The main argument for putting a tax on violent games is that they are turning our sweet innocent youth of society into hoody wearing, knife toting muggers and rapists. So if the games are more expensive they will have less access, helping communities live together in a little more harmony.

Has it struck them that making games cost more could go in the completely wrong direction, and so instead of just thugs, we will have thugs who are more desperate because they spent all their money on games.

Surely the best thing to do is to try and treat games retail a bit more like alcohol sales and enforce a stricter challenge 25 out look to it?


On a slightly different note, Mad World comes out soon and if reviews are anything to go by, it is fun but a little short (around six hours apparently). Is this still regarded as short nowadays? I only ask because to me it seems that this is becoming the average, which is a huge shame.

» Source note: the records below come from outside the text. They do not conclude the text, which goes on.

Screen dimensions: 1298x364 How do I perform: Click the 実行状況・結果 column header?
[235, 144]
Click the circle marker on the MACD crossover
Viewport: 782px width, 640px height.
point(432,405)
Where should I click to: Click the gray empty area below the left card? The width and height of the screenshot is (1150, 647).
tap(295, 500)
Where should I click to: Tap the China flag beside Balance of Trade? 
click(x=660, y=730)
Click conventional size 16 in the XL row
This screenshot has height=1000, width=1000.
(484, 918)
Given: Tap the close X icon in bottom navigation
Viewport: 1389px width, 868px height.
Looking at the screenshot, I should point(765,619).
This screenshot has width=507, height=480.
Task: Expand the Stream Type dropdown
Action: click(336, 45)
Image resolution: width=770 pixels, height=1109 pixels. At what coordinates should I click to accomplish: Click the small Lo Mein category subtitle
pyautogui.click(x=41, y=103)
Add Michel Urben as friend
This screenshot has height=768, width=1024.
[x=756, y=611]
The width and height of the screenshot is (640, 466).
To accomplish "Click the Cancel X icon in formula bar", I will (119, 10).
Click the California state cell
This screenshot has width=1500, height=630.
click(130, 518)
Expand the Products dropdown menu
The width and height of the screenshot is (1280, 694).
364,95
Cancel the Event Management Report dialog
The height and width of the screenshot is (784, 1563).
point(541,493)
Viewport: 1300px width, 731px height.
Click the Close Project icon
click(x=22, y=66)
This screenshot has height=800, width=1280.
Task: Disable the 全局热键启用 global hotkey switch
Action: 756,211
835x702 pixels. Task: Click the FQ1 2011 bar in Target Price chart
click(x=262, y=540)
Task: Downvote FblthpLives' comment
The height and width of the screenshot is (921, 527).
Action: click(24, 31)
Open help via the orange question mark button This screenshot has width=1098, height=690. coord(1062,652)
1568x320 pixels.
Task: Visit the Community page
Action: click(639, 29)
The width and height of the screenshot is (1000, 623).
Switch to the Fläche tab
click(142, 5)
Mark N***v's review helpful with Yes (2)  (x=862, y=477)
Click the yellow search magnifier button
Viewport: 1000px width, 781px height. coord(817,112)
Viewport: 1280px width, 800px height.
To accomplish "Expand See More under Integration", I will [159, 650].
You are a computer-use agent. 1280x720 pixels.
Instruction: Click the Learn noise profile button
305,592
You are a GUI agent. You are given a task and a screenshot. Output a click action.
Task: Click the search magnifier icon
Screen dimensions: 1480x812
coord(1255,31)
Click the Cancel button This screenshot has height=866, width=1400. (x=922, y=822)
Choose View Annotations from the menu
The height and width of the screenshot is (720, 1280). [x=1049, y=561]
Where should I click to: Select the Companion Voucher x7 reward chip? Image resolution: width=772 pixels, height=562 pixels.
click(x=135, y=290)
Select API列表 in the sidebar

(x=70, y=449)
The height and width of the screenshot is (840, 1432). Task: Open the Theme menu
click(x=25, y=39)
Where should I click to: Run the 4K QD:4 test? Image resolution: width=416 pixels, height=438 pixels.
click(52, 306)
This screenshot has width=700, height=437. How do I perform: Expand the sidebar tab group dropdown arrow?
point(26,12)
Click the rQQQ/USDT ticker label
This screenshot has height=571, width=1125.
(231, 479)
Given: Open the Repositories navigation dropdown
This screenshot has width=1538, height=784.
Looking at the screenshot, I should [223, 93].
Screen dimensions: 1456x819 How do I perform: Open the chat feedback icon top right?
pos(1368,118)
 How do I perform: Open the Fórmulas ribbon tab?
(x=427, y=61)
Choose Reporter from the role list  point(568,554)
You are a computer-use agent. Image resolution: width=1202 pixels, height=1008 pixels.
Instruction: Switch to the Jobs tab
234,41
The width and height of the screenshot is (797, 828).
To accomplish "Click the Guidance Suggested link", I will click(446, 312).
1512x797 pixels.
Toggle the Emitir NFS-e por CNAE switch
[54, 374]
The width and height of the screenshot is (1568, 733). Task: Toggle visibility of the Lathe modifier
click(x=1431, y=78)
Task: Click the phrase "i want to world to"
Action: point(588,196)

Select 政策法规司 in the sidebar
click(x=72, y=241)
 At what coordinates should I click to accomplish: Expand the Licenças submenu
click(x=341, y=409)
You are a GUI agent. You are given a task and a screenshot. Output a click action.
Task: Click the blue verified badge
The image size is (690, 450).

From the videos I have seen, the game’s protagonist, Jack, has an arm mounted chainsaw that is put to a rather gloriously violent use. I think that that he may have over looked the lucrative aspects of selling such a device to lumber jacks who are always on the move. A retractable chainsaw would make equipment management so much simpler for them.

Friday, 6 March 2009

The RTS is starting to mutate

I have been hopelessly addicted to Dawn of War II for the past two weeks. It has been my safe room away from the hordes of university assignments that seem to be charging at me fists first, attempting to pummel my free time into the ground so far it might strike oil.

DOW2 is a real breath of fresh air in a genre of game that was starting to go stale. The game is a real-time strategy, but it has been gutted of so many elements that we are familiar with, it is amazing that it can still walk. To replace some of the stuff it has lost, various RPG elements have been welded on to the sides to make some kind of hybrid monster that is very pretty.

For a start, the removal of base building means that you are immediately thrown into the fierce melee of battle, using a cover system similar to Company of Heroes’ in the gritty universe of Warhammer 40,000.

In the single player campaign you have four squads to nurse and maintain, and when one dies, the squad commander lies on the floor waiting to be revived, meaning that your units never really die. Immediately this is screaming RPG and that’s even before I mention the new weapons, armour and items that can be looted from missions.

This really is a leap and a bound away from the Command & Conquer style of games that can be argued set a mainstream precedent for the genre of click this, then click that to kill stuff.

Is it a welcome change though? I must admit, I really did like Supreme Commander in the way that I could build my impenetrable fortresses of doom that would make a tortoise so ashamed that it would try and think its way out of existence.

The concept of building the biggest stick to hit the enemy with is now near enough gone, even though you can build units in DOW2 multiplayer, they are too resource intensive to create vast armies.

Personally, I am very happy with the change that DOW2 has brought to the game, but I am unsure if it will become the norm for the genre. It is a fun style to play, but base building and horde management have just been such oversized staples in the genre for so long, that they will be there for a long time.

Just look at Starcraft II for instance. That is sticking to its roots like a house to its foundations caught in a light breeze.

DOW2 revolutionised the series that is for sure, but I am not certain if anybody outside of Relic will try and develop this idea any further. Not for the time being in any case.